Types of Specifications
What is a specification?
Before we can talk about specifications we have to know what they are.
Specification is a noun, derived from the verb to specify. To specify is to state explicitly or in detail. Therefore a specification is the result of stating explicitly or in detail, or something that states explicitly or in detail.
Every software team has their own unique points of view, cultural wisdom, and shared practices regarding specifications but they can be grouped into a few categories.
No specifications
“We don’t have have specifications, that’s too much overhead. That’s fine if you’re at NASA or Chase but we’re a lean mean startup that has to add features fast.”
“What feature are you working on now?”
“I’m adding a subscription option that gives users a regular allotment of credits.”
“That’s a specification.”
It is not possible to have no specifications. If you don’t know what a method does how could you possibly know how to write it? If you don’t know what your application is supposed to do, how do you make it do that?
Implicit specifications
“Yeah, we know what the software is doing, but it’s not like we have any actual specification document.”
“You have implicit specifications.”
An implicit specification is any specification that doesn’t exist outside of someone’s head.
Implicit specifications have a lot of upsides. They are very easy to create, springing into existence with no little or no effort. They are equally easy to change, as fluid as thought itself.
This flexibility is also the downside of implicit specifications. When the behavior changes constantly and without warning it is very difficult to effectively use the software. When the specification changes constantly it’s difficult to write code that meets the it; you are trying to hit a moving target.
Large, complicated, or confusing specifications exasperate the problem. When implicit, these specifications change for no other reason than it is not possible to maintain them completely in working memory.
Keeping specifications implicit also makes it easy to overlook problems such as ambiguity, incompleteness, or inconsistency.
Finally, implicit specifications are impossible to communicate. To express them in language is to make them explicit. If the communication is not captured, for example a water-cooler conversation, then the explicit specification is lost forever and what you have left is multiple implicit specifications.
Plain English specification
“In order to avoid those type of confusions we write our specs down.”
“What spec are you working on implementing now?”
“I’ll read it to you, ‘Ensure subscribers each have 100 credits biweekly.’”
A plain English specification is a specification written in plain English.[0]

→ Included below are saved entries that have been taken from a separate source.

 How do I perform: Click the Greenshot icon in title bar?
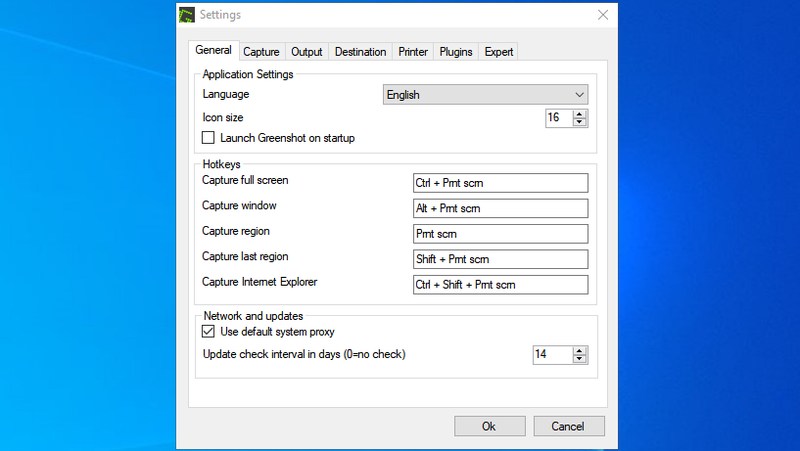[x=186, y=15]
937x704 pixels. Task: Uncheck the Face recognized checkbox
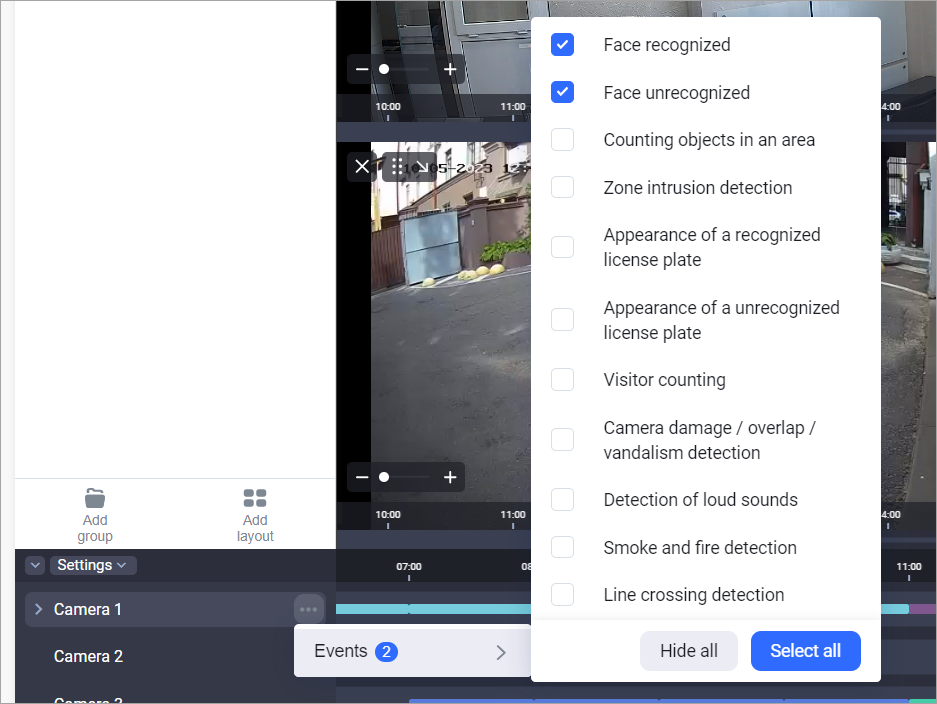tap(563, 45)
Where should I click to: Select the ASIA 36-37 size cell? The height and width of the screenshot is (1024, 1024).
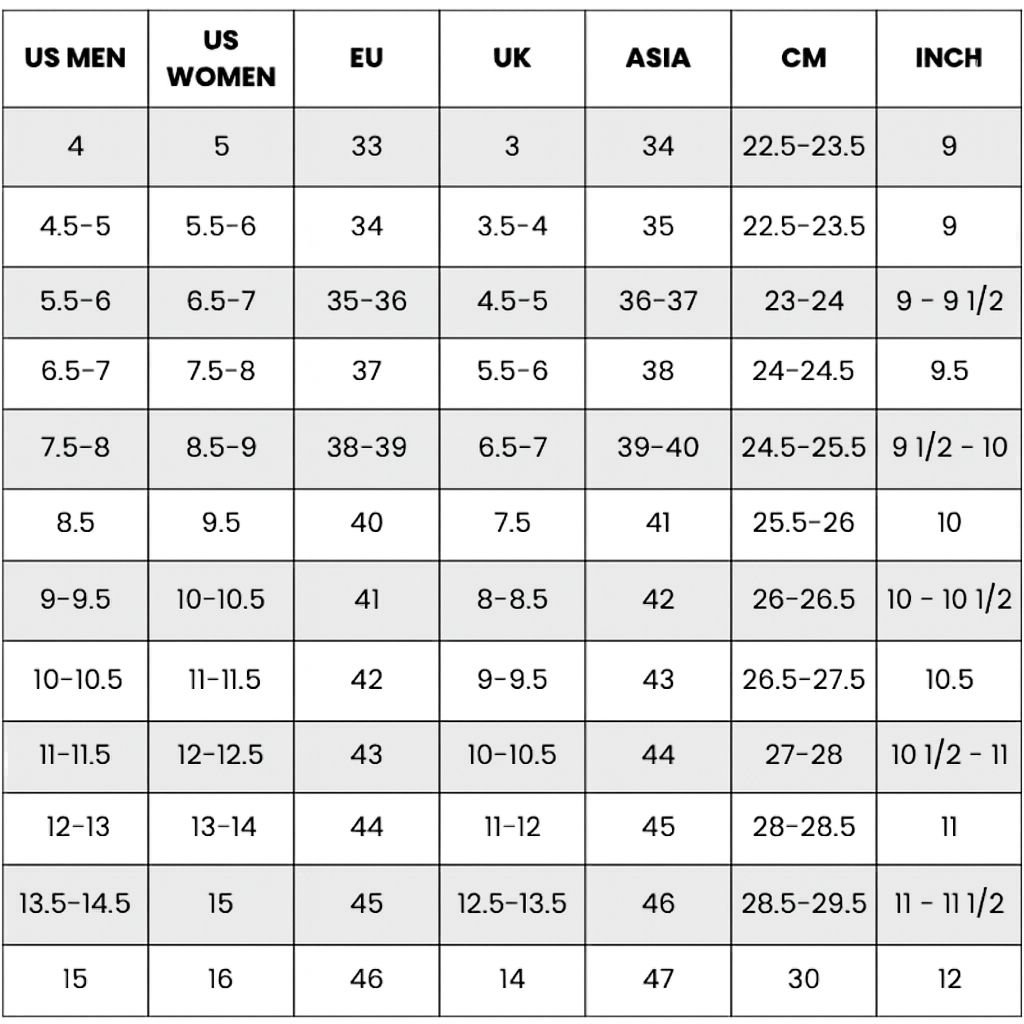pyautogui.click(x=658, y=301)
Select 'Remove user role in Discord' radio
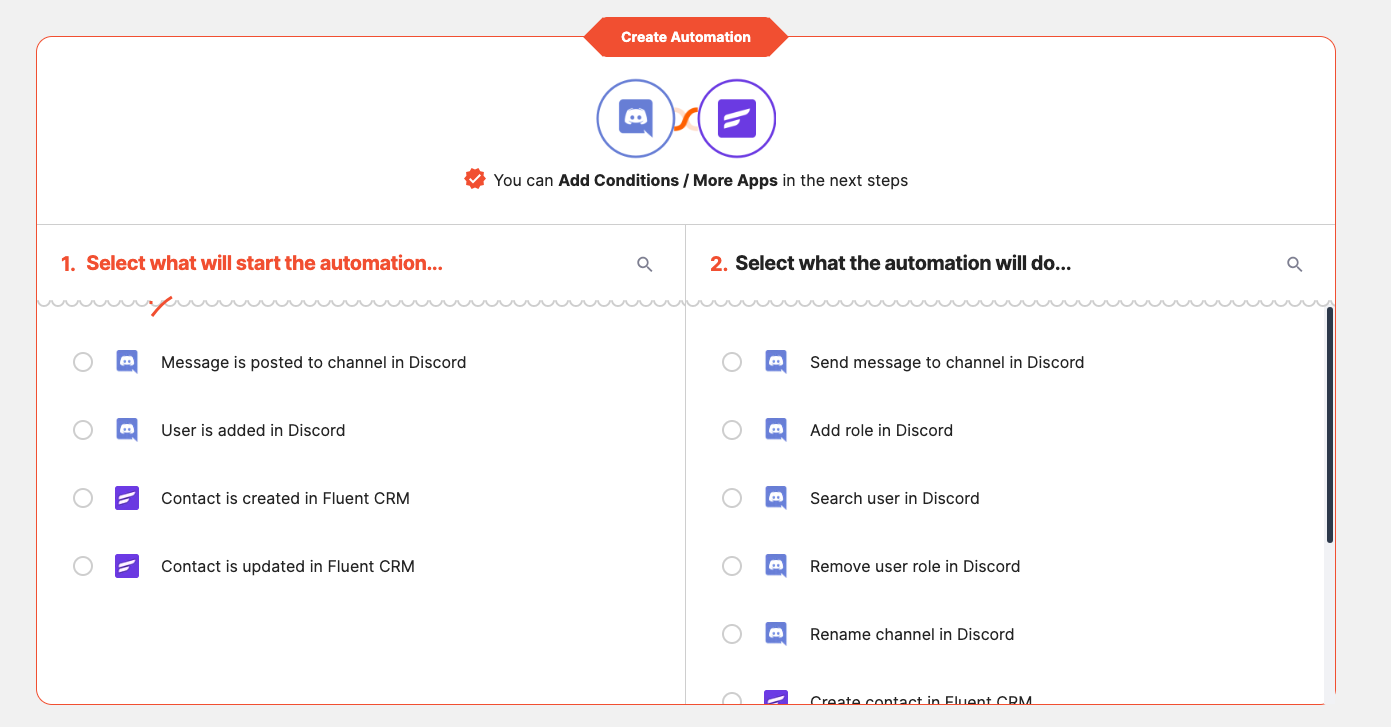The image size is (1391, 727). pyautogui.click(x=732, y=566)
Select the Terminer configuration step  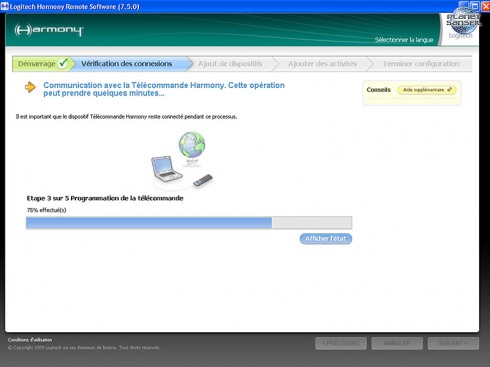421,64
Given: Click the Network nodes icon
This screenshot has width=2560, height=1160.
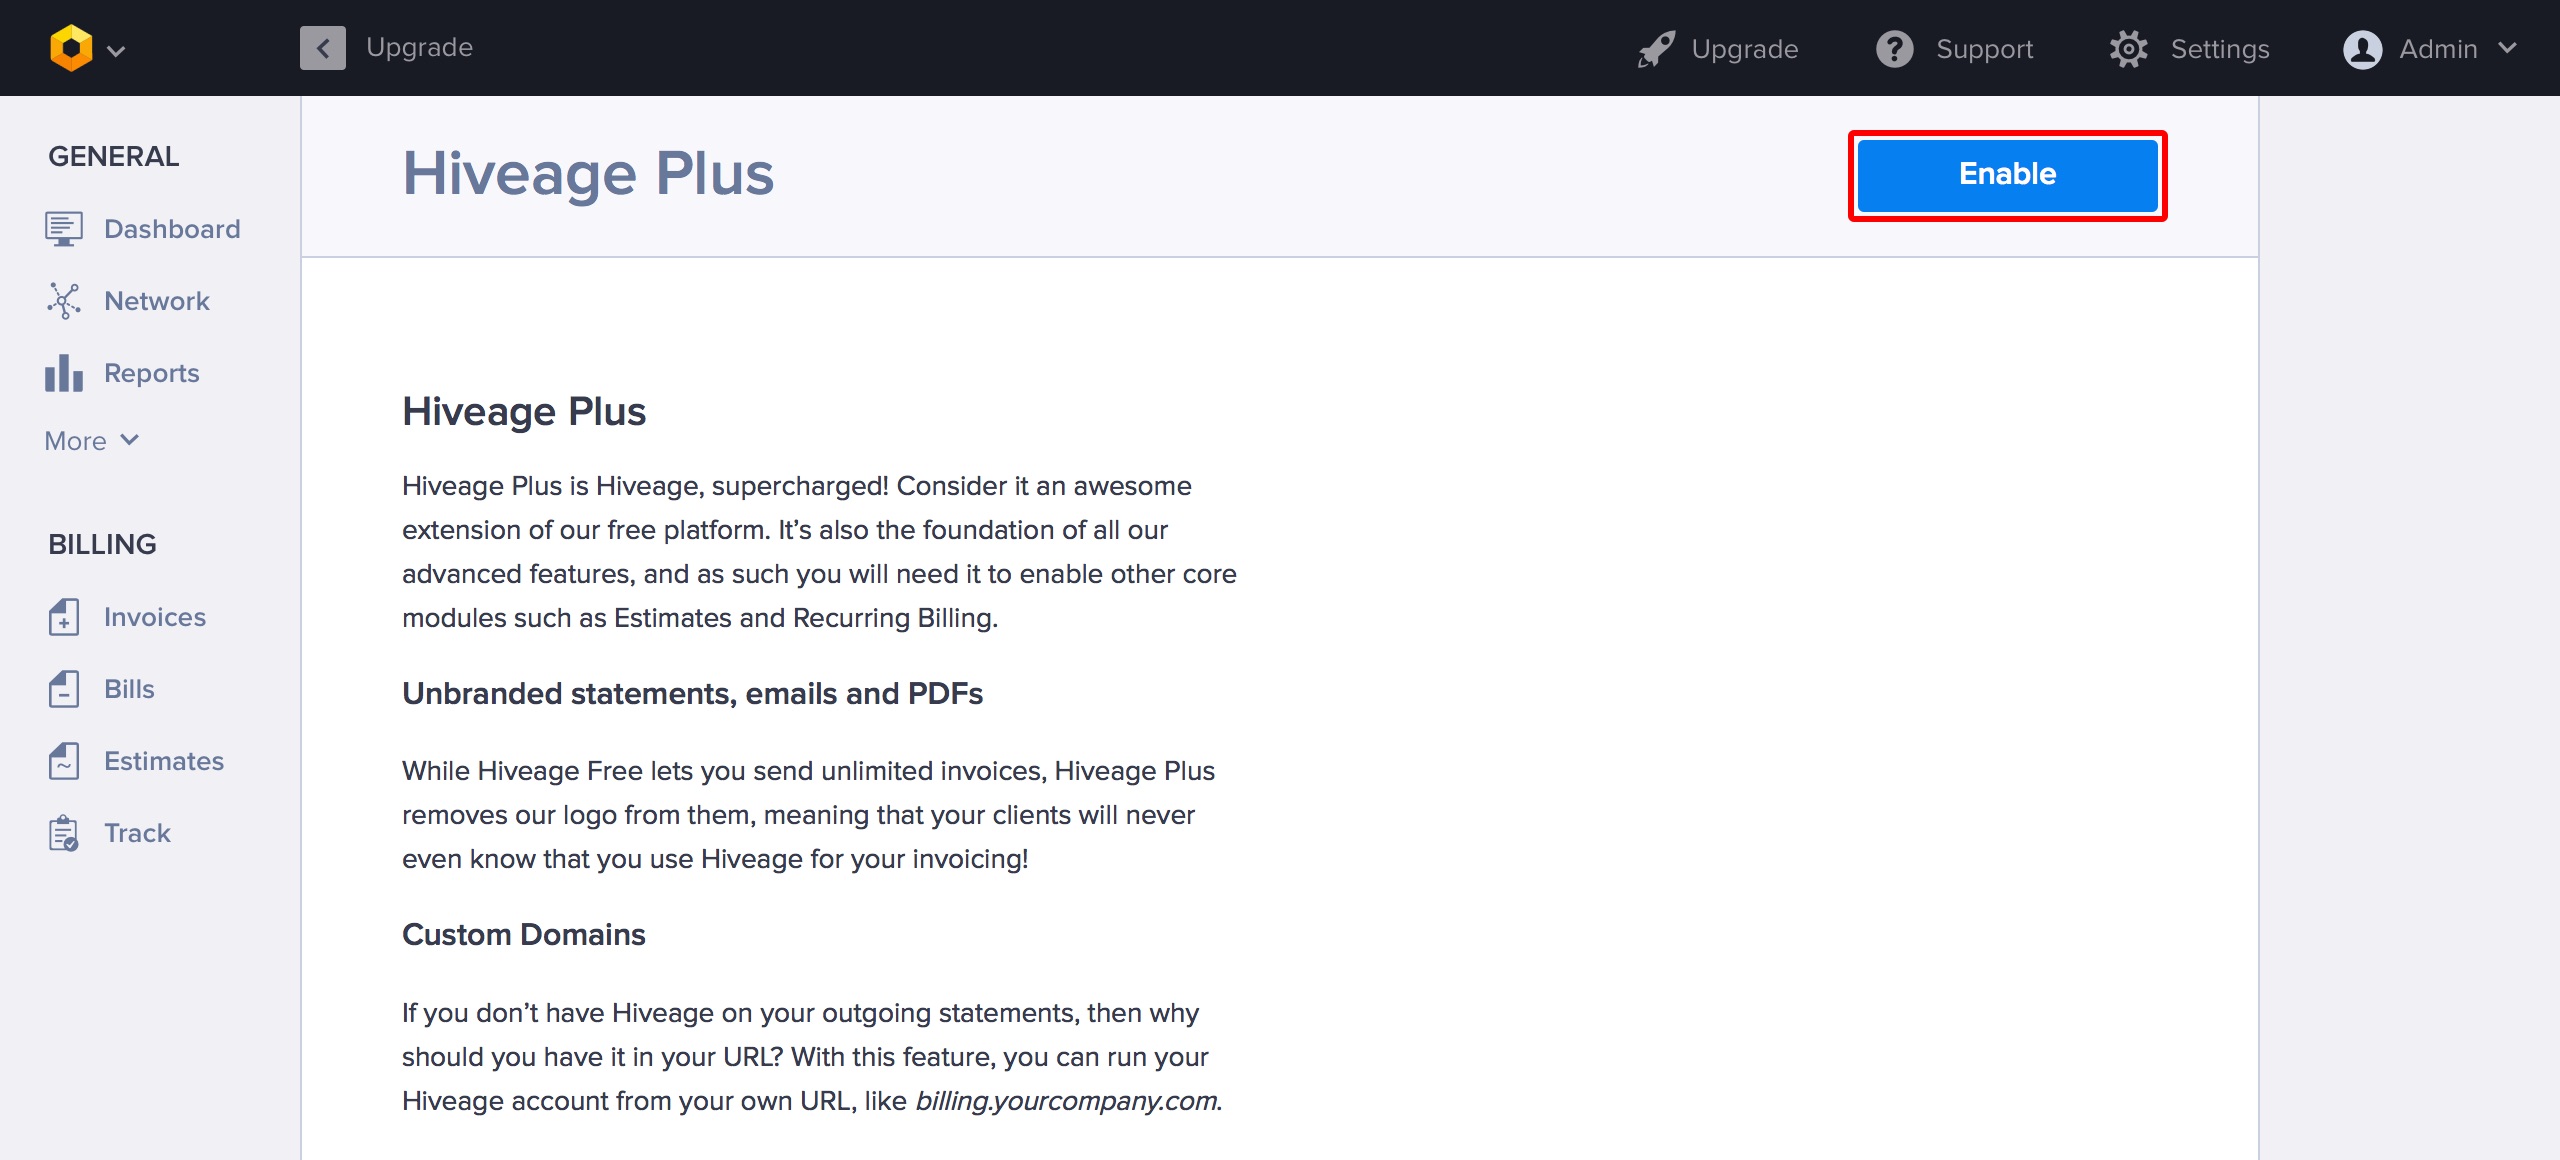Looking at the screenshot, I should 64,301.
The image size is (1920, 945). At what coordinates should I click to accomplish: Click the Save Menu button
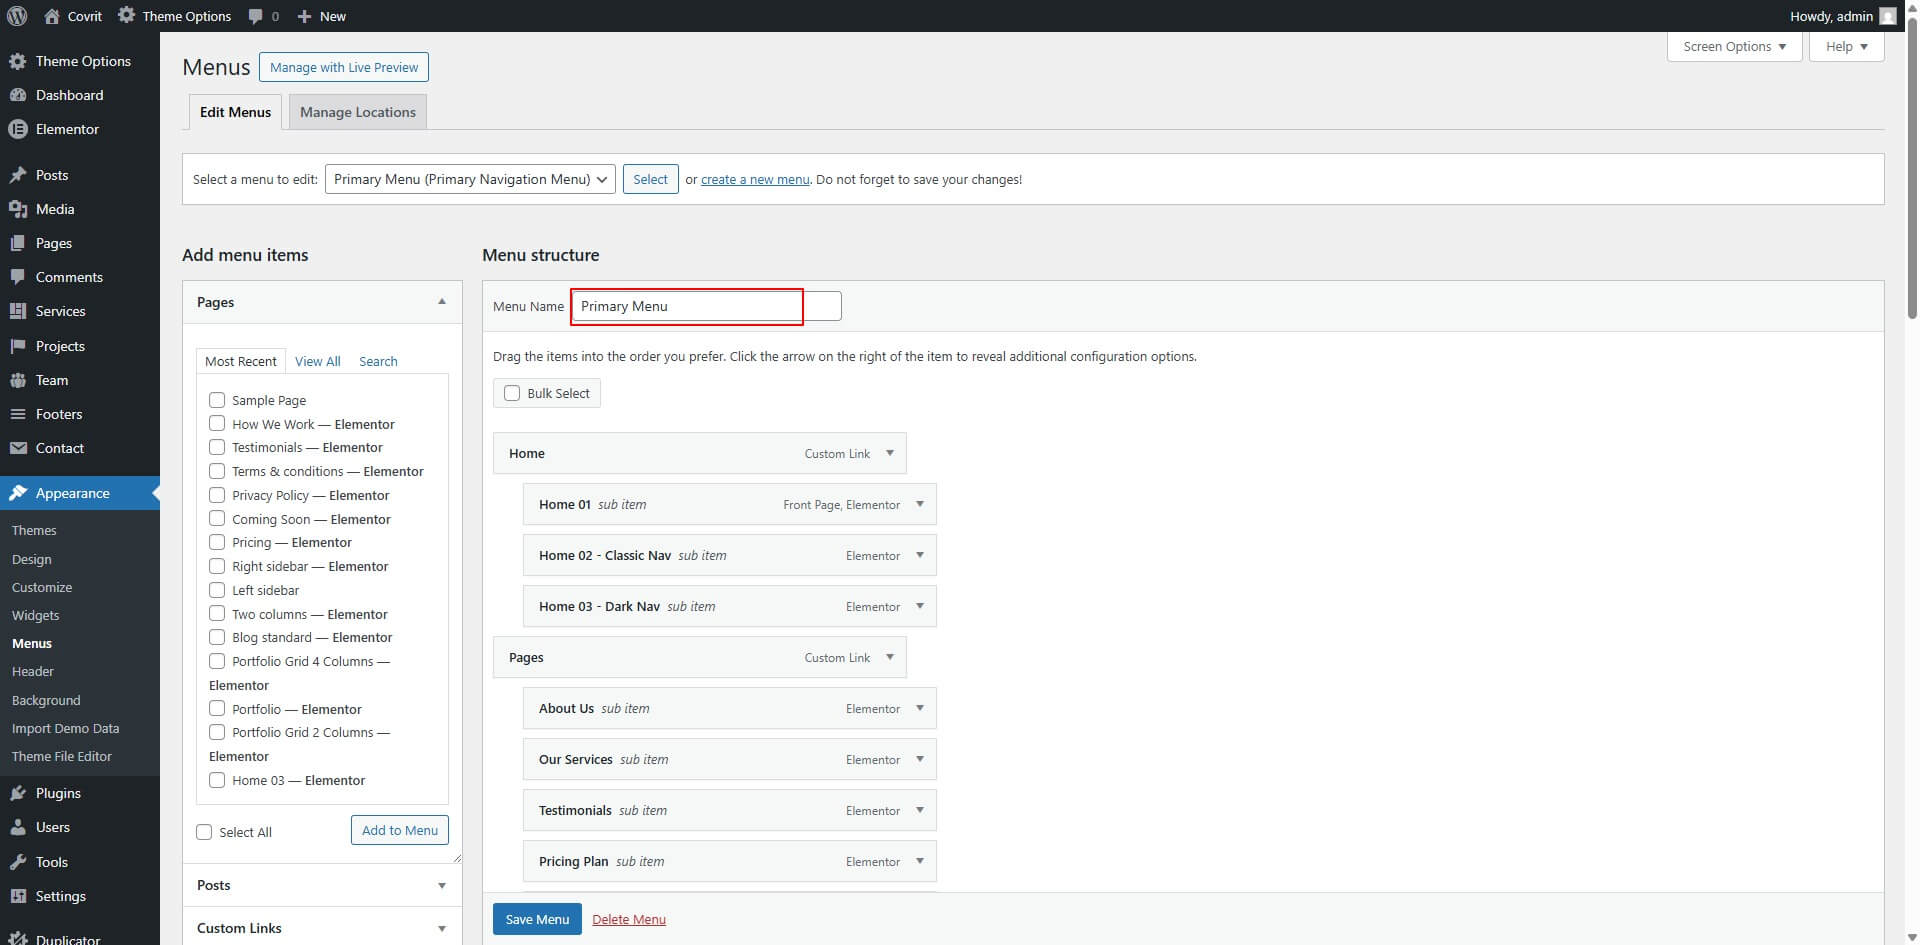(537, 919)
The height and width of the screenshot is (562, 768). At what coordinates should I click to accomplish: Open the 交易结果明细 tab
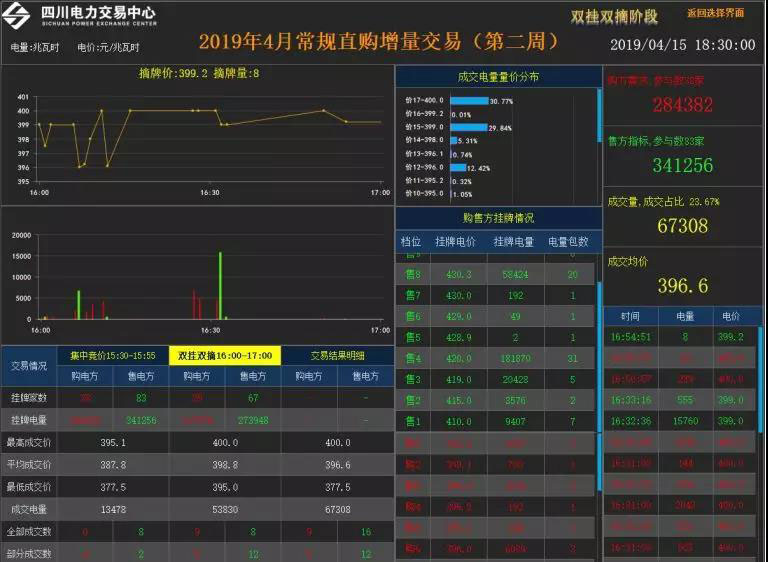[x=337, y=355]
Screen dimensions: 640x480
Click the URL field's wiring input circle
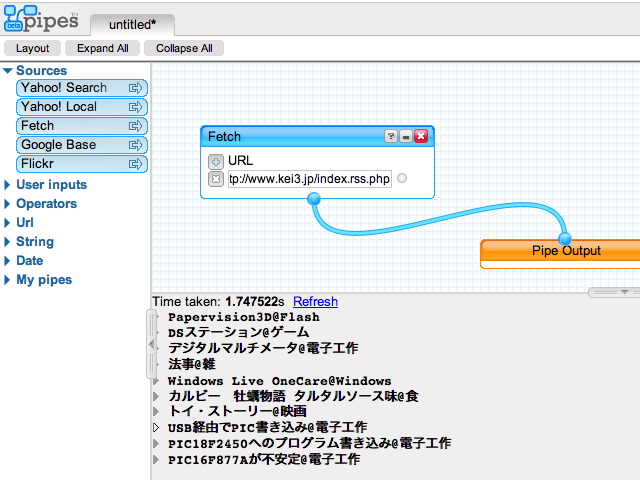[402, 179]
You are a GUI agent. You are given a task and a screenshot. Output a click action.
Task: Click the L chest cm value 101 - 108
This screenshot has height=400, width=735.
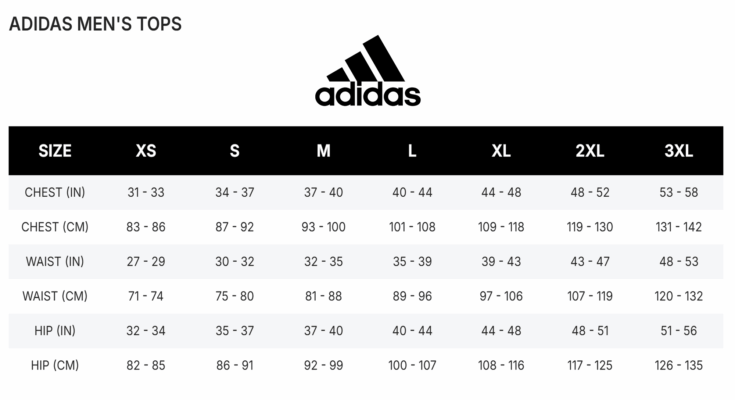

One of the curious characteristics of English is that it is ambiguous and imprecise. For example, does this happens twice a week or every two weeks? Do subscribers get their credit balance set to a total of 100 no matter what the previous value was or is it incremented 100 more than the previous balance?
Legalese specifications
“We work very hard to avoid ambiguity in our specs.”
“Oh? What spec are you working on now?”
“It says, ‘Whereas a user has paid a monthly subscription fee, when the month or mid-month period has ended, and the subscriber has at least – ’”
”– never mind.”
Eliminating ambiguities and ensuring precision in language is the same work a lawyer does when writing a contract or other legal document. The outcomes are are also very similar. I call these legalese specifications.
Even for experts, writing and reading legalese takes considerable effort. And after all their training, experience, expertise, and effort, the existence of courts demonstrates that legalese is still not always as precise or unambiguous as needed.
Executable specifications
An executable specification is computer code that specifies how another computer program works.
Executable specifications are precise and unambiguous by their nature as computer code.
Executable specifications are very useful to keep for regression testing. A computer can test your application in seconds or minutes against a specification that a human would spend days or weeks on.
Recommendations
You can’t actually do without specifications. My recommendation is that you write them down and that you write them as computer code. Executable software is the only effective way to describe the behavior of executable software.
Write your specifications, in executable software, and then use that software to drive your development.
I call it specification-driven development.
[0] Everything I say about plain English specifications is most likely true about specifications written in any natural language.